The purpose of this study was to determine the prevalence of thiamin deficiency (TD) in a cross section of hospitalized congestive heart failure (CHF) patients and to investigate factors that contribute to its development.
Thiamin deficiency manifests as symptoms of CHF and, therefore, may worsen existing heart failure. Congestive heart failure patients may be at increased risk for TD as a result of diuretic-induced urine thiamin excretion, disease severity, malnutrition, and advanced age.
Erythrocyte thiamin pyrophosphate concentrations, using high-performance liquid chromatography, were measured in 100 CHF patients and compared to 50 control subjects. Variables including diuretics (type and dose), left ventricle dysfunction, New York Heart Association functional classification, creatinine clearance, thiamin intake (diet and supplements), malnutrition, appetite ratings, and age were related to TD using univariate statistics and multiple logistic regression analysis.

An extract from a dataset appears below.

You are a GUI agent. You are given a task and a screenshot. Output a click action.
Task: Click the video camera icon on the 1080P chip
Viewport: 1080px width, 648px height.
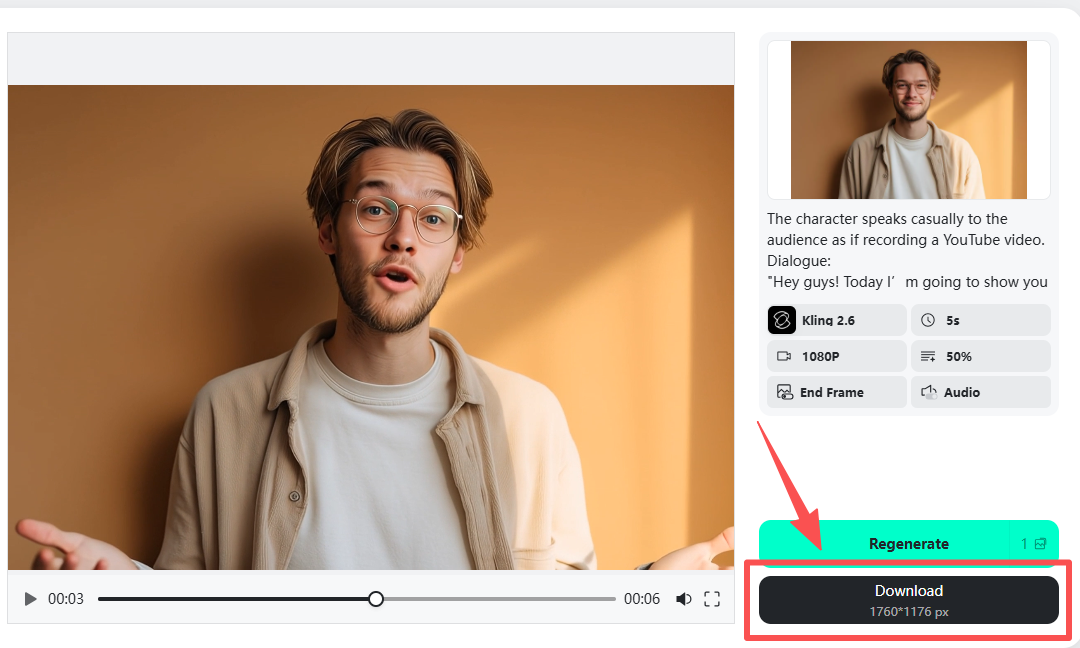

Thiamin deficiency was more prevalent in CHF patients (33%) compared to control subjects (12%) (p = 0.007). Thiamin deficiency was related to urine thiamin loss (p = 0.03), non-use of thiamin-containing supplements (p = 0.06), and preserved renal function (p = 0.05). Increased urinary thiamin loss (μg/g creatinine) was found to be the only significant positive predictor of thiamin status on multiple logistic regression analysis (p = 0.03).
One-third of hospitalized CHF patients were TD. In contrast to previous studies, increased urinary losses of thiamin were predictive of improved thiamin status. Thiamin supplementation may be protective against TD in the clinical setting. Future studies are warranted to determine if thiamin supplementation improves thiamin status and disease severity in CHF patients.